“A new study strengthens the case that the shingles vaccine might lower dementia risk. By using an age-based rollout in Wales as a natural experiment, scientists found vaccinated elderly people were about 20 percent less likely to develop dementia over seven years than those just outside the eligibility cutoff,” reports The Doomslayer.
The BBC adds:
In a study published in Nature, the scientists analyzed the health records of more than 280,000 adults in Wales between the ages of 71 and 88 years old. They were aiming to understand the effects of a shingles vaccination program that began in 2013.
They found that older adults (aged 79–80) who had received the shingles vaccine were 20 per cent less likely to develop dementia by 2020, compared to those who hadn’t been eligible to receive it.
What’s more, in a recent follow-up study published in Cell, the same scientists discovered that the shingles vaccine seemed to have a protective effect even among those who’d already been diagnosed with dementia by 2013.
Of the 7,049 Welsh adults included in the study who had dementia, nearly half had died within the following nine years. But among those who had received the shingles vaccine, only 30 per cent had died.

=== Information provided ===
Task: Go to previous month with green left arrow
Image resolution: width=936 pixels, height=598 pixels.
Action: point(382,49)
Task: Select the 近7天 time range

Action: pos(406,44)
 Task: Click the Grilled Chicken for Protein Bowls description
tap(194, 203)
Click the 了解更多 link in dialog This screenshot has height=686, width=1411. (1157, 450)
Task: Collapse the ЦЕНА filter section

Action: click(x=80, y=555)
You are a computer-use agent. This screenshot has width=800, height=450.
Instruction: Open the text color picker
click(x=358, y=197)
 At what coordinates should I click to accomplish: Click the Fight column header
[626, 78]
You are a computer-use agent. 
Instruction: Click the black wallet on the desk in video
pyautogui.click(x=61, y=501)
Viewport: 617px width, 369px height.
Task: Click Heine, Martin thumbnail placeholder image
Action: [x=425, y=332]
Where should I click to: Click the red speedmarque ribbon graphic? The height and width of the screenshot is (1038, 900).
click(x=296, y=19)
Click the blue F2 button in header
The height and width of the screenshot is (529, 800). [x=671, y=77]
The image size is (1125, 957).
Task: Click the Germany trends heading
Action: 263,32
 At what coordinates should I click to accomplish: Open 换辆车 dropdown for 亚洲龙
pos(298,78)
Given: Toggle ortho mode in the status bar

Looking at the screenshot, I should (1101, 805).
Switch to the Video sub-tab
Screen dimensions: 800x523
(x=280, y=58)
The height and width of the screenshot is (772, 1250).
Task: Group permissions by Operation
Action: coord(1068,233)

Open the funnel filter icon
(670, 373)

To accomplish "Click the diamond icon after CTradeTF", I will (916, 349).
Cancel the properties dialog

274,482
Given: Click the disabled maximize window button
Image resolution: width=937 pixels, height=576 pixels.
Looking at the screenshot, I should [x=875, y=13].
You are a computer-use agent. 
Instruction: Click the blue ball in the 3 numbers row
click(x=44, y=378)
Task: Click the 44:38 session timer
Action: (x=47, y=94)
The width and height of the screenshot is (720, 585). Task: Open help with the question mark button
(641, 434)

=== What you should do ===
Quote the passage on the shingles vaccine and dementia risk in full, word for word.

=== Solution to this exercise ===
“A new study strengthens the case that the shingles vaccine might lower dementia risk. By using an age-based rollout in Wales as a natural experiment, scientists found vaccinated elderly people were about 20 percent less likely to develop dementia over seven years than those just outside the eligibility cutoff,” reports The Doomslayer.
The BBC adds:
In a study published in Nature, the scientists analyzed the health records of more than 280,000 adults in Wales between the ages of 71 and 88 years old. They were aiming to understand the effects of a shingles vaccination program that began in 2013.
They found that older adults (aged 79–80) who had received the shingles vaccine were 20 per cent less likely to develop dementia by 2020, compared to those who hadn’t been eligible to receive it.
What’s more, in a recent follow-up study published in Cell, the same scientists discovered that the shingles vaccine seemed to have a protective effect even among those who’d already been diagnosed with dementia by 2013.
Of the 7,049 Welsh adults included in the study who had dementia, nearly half had died within the following nine years. But among those who had received the shingles vaccine, only 30 per cent had died.